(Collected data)
● ● ●
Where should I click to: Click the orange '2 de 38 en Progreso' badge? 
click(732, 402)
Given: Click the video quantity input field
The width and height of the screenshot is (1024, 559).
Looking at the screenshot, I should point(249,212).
● ● ●
Look above for the line containing "The width and", then please write out that line and each one after it through the end, exactly, with nothing else.

(TASK RESPONSE)
The width and height of the screenshot is (1024, 559).
Looking at the screenshot, I should point(249,212).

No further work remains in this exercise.